Yixiao formula upregulated miR‐133a and inhibited TGF‐β/Smads signaling, significantly reducing myocardial fibrosis in diabetic cardiomyopathy models.
Does Yixiao formula improve myocardial fibrosis and cardiac function in a mouse model of diabetic cardiomyopathy?
Yixiao formula attenuates myocardial fibrosis and improves cardiac diastolic function in diabetic cardiomyopathy models by upregulating miR-133a and inhibiting the TGF-β/Smads signaling pathway.

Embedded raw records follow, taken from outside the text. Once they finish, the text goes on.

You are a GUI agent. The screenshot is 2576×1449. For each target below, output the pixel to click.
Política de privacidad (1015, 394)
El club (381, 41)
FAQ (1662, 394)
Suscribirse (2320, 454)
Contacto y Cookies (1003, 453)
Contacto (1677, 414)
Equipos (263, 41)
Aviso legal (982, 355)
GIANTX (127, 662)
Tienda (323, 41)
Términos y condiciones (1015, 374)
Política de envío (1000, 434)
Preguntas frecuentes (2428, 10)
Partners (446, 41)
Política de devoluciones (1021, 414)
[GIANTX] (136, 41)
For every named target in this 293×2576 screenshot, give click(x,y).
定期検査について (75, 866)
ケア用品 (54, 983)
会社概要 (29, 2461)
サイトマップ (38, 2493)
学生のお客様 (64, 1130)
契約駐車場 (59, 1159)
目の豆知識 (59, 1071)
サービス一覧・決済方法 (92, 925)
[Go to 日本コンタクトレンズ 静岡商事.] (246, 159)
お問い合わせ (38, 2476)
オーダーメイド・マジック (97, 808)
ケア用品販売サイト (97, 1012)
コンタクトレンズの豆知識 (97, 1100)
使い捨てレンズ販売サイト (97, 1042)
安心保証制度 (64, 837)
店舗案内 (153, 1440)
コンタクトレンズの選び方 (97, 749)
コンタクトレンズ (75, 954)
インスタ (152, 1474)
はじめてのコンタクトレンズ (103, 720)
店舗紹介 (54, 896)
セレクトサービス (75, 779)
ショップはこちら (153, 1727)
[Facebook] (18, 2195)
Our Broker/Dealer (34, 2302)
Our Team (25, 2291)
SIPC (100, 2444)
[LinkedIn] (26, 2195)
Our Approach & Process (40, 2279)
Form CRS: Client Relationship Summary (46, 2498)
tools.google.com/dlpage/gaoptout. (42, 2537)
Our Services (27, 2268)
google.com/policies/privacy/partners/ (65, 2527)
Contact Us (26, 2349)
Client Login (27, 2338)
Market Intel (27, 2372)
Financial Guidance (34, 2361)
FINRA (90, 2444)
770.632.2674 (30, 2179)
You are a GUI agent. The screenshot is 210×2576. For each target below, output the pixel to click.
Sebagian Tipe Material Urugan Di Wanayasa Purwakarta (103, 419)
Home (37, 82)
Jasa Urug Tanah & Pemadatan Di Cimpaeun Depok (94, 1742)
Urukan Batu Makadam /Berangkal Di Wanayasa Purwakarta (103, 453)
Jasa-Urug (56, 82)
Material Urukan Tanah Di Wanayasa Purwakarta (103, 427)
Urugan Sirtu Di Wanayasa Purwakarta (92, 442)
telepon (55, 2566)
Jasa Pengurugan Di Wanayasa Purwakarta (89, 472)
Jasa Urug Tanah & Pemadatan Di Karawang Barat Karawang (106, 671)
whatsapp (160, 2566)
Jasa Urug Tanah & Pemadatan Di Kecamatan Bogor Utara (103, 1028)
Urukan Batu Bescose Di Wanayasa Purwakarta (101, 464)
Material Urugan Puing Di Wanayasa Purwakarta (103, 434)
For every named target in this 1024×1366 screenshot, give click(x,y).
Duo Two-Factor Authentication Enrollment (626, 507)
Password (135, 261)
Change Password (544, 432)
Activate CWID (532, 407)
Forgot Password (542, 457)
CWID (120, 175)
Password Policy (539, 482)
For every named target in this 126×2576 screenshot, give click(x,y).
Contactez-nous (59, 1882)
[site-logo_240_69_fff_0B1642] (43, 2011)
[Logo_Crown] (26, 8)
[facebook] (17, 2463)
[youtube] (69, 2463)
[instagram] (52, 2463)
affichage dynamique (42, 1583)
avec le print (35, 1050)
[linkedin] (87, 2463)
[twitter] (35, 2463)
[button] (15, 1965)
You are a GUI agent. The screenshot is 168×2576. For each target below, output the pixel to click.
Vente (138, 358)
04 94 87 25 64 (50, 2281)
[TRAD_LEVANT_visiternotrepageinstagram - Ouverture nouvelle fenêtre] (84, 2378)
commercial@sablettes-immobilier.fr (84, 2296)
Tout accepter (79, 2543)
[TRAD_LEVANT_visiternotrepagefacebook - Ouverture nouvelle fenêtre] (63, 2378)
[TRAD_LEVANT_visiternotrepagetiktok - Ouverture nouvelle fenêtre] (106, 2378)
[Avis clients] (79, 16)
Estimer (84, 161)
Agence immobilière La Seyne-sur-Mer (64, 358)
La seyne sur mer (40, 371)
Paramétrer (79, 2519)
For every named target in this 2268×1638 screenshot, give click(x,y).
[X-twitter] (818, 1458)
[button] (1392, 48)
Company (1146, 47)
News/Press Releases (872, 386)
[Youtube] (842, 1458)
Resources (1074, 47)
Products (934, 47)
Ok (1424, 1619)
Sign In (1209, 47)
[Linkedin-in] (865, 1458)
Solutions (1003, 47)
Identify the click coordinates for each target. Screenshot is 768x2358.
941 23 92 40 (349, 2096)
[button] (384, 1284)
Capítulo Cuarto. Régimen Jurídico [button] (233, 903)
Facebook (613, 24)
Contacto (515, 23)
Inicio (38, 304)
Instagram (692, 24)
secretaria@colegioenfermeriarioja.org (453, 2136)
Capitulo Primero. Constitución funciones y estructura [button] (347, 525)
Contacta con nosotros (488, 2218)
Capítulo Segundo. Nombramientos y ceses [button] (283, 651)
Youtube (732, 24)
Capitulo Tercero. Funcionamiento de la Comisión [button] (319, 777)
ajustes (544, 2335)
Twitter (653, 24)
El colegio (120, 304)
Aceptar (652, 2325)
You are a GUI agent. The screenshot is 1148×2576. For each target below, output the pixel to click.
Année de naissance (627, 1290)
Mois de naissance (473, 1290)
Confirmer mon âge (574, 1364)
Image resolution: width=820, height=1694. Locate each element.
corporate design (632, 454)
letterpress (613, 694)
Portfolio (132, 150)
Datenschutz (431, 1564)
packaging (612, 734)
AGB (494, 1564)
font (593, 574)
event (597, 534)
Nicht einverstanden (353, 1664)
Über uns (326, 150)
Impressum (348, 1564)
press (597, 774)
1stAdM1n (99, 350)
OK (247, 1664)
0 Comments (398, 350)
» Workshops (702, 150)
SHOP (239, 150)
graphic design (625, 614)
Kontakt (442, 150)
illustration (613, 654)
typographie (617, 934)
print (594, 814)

Tasa de eventos absoluta: 0% vs 0%
Background Yixiao formula (YXF), a traditional Chinese herbal medicine, has demonstrated clinical efficacy in alleviating symptoms of diabetic cardiomyopathy (DCM). The therapeutic mechanism underlying YXF′s effects on DCM remains poorly understood. Myocardial fibrosis is a key pathogenic mechanism in DCM, and previous studies have indicated that miR‐133a may be involved in its progression. Given that the TGF‐ β /Smads signaling pathway is a well‐established mediator of myocardial fibrosis, investigating the mechanistic role of YXF through miR‐133a and the TGF‐ β /Smads pathway warrants further exploration. Objective The main objective of this study is to investigate the potential contribution of the TGF‐ β /Smads pathway to the effects of YXF, as well as the role of miR133a, through in vivo DCM models and in vitro experiments. Materials and Methods Spontaneously diabetic KKAy mice were used to establish a DCM model by continuous high‐fat feeding, with C57BL/6 mice as controls. Echocardiography, body weight, and blood glucose data were collected every 4 weeks to examine the effects of YXF on blood glucose levels and changes in cardiac function and structure in DCM mice. Immunohistochemistry, RT‐qPCR, and western blot were used to detect the expression levels of the TGF‐ β /Smads pathway. Additionally, the potential molecular mechanism of YXF in mouse cardiac fibroblasts (MCFs) was investigated by knocking down miR‐133a. Results YXF improved fasting blood glucose levels in DCM mice, promoted cardiac diastolic function, upregulated miR133a, and inhibited the expression of the TGF‐ β /Smads pathway. Furthermore, when miR133a inhibitors were transfected under YXF intervention, we found that YXF′s inhibitory effect on the TGF‐ β /Smads pathway was weakened. Conclusion Through this study, we found that YXF can increase miR133a and inhibit the expression of the TGF‐ β /Smads pathway, thereby inhibiting myocardial fibrosis and exerting a protective effect on DCM.
Zhao et al. (Thu,) reported a other. Yixiao formula upregulated miR‐133a and inhibited TGF‐β/Smads signaling, significantly reducing myocardial fibrosis in diabetic cardiomyopathy models.